Of course, a number of Obama's young white supporters have remained loyal.
Matthew Bischoff, a high school senior from Gilroy, Calif., still has a newspaper from the day after Obama's election pinned to his bedroom wall, though even he's not so sure about his level of optimism.
"If I were to wrap this answer simply, I'd have to give an unhelpful, 'I cannot say,"' Bischoff said. "I find the future that stares me in the face as I prepare to graduate and move onto college too veiled behind change to give a solid answer."
Bischoff, who turns 18 in September, does plan to vote in the November midterm election.

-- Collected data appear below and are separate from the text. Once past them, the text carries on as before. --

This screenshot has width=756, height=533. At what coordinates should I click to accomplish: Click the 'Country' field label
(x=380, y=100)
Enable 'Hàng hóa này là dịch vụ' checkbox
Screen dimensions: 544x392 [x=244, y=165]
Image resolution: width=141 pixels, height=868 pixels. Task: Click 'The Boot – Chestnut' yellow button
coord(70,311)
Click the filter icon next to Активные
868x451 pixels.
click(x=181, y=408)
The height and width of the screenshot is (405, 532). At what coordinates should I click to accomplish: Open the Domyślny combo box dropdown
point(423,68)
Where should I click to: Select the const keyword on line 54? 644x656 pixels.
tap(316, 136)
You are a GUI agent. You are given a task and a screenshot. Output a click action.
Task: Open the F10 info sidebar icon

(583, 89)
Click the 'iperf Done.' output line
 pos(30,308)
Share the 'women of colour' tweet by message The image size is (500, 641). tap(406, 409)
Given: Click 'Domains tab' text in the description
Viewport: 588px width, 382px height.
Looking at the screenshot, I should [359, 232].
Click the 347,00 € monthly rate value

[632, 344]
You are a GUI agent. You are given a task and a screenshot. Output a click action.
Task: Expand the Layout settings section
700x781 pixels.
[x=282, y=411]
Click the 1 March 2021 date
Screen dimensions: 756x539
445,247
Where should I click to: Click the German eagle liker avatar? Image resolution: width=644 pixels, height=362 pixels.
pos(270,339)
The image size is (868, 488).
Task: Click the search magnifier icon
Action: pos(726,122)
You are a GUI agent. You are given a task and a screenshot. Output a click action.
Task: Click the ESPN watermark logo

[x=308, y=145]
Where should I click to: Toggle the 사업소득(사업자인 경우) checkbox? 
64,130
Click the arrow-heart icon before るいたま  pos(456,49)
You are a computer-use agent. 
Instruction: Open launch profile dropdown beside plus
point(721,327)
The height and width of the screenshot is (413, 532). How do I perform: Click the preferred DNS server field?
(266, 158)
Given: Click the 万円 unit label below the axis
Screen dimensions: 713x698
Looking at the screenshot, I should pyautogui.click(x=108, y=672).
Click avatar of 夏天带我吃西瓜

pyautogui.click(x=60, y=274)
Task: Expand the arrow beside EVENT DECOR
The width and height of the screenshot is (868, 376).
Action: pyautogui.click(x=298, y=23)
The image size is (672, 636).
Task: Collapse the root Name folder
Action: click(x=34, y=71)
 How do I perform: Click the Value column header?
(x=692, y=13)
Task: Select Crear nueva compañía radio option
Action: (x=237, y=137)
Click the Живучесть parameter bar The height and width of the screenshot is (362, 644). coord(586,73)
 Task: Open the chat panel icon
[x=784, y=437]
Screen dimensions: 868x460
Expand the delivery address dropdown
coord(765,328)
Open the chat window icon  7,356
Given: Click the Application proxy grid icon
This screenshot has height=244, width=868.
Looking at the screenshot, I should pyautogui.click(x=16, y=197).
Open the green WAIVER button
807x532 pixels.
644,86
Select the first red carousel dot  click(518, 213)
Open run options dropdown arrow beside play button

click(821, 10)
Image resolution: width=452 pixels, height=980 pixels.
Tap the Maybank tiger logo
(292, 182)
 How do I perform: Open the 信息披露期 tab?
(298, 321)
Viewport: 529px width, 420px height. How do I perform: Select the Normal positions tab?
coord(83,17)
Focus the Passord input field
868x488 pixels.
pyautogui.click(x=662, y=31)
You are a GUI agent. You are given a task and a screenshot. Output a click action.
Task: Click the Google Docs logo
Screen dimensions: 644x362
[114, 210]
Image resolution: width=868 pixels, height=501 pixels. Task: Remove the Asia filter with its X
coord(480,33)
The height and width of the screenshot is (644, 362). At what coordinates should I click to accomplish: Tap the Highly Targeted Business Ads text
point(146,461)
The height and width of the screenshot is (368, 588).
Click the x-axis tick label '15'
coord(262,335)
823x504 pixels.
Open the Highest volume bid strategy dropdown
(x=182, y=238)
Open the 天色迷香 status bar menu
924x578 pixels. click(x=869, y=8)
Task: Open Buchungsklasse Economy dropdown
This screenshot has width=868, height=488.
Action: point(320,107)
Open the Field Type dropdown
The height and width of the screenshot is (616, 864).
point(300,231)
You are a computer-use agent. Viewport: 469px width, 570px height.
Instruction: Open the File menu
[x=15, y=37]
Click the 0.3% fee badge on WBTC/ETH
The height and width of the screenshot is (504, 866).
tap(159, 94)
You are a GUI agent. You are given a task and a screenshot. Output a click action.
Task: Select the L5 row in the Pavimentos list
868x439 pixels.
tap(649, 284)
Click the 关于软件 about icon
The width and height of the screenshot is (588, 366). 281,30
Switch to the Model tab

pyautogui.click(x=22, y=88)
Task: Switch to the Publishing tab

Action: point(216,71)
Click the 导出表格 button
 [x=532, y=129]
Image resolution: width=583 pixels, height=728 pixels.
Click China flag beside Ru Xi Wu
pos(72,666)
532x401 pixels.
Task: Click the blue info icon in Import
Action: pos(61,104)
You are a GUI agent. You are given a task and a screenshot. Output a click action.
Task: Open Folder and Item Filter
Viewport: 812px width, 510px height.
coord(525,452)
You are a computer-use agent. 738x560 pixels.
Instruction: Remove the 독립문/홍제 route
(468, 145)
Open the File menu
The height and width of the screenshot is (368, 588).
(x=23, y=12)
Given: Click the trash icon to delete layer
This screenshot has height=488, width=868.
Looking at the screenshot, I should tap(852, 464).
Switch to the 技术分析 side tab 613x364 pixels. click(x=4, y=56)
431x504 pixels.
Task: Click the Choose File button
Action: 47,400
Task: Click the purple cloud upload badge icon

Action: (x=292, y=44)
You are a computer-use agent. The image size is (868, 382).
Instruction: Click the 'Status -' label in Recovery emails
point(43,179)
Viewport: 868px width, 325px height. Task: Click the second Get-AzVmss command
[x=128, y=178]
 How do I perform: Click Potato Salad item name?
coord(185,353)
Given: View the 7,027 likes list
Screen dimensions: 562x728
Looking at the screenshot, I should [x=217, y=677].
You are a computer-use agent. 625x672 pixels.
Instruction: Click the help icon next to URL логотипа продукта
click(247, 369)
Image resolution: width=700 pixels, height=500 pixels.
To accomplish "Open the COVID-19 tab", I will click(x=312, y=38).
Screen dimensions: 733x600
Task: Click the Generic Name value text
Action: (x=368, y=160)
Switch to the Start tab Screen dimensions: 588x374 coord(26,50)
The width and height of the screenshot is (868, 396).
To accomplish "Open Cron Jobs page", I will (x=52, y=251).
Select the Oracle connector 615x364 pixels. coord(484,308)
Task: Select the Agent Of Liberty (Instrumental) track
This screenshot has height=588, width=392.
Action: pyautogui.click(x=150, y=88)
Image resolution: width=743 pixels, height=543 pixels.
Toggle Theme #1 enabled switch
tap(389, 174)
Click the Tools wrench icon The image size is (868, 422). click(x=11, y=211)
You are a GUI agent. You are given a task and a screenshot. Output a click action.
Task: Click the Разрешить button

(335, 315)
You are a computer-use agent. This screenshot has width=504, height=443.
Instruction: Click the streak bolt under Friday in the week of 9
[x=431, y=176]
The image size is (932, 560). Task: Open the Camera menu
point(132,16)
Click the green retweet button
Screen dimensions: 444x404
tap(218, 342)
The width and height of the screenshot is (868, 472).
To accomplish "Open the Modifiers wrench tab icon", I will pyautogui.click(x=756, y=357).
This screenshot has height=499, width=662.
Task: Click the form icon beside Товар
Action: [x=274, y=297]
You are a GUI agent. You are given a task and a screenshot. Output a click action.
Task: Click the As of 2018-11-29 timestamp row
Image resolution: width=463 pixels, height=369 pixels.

But he may be among the minority.
The Harvard Institute of Politics survey released last month found that among 18- to 29-year-olds surveyed, a third of whites and just 18 percent of Hispanics planned to vote in the midterm election.
That compares with 41 percent of African Americans who said the same.
"So I think they become an even more important cohort than they were, frankly, in 2008," said Della Volpe, the Harvard polling director.
That's as young voters. When it comes to their future, and their standard of living, others hope the optimism truly will equate to a better life for young African Americans.
Among them is Dr. William McDade, a surgeon and an associate dean at the University of Chicago's Pritzker School of Medicine who recruits and retains minority students.
"My hope is that this optimism can turn to realism," he said, "so that students can learn how to overcome the barriers they might encounter."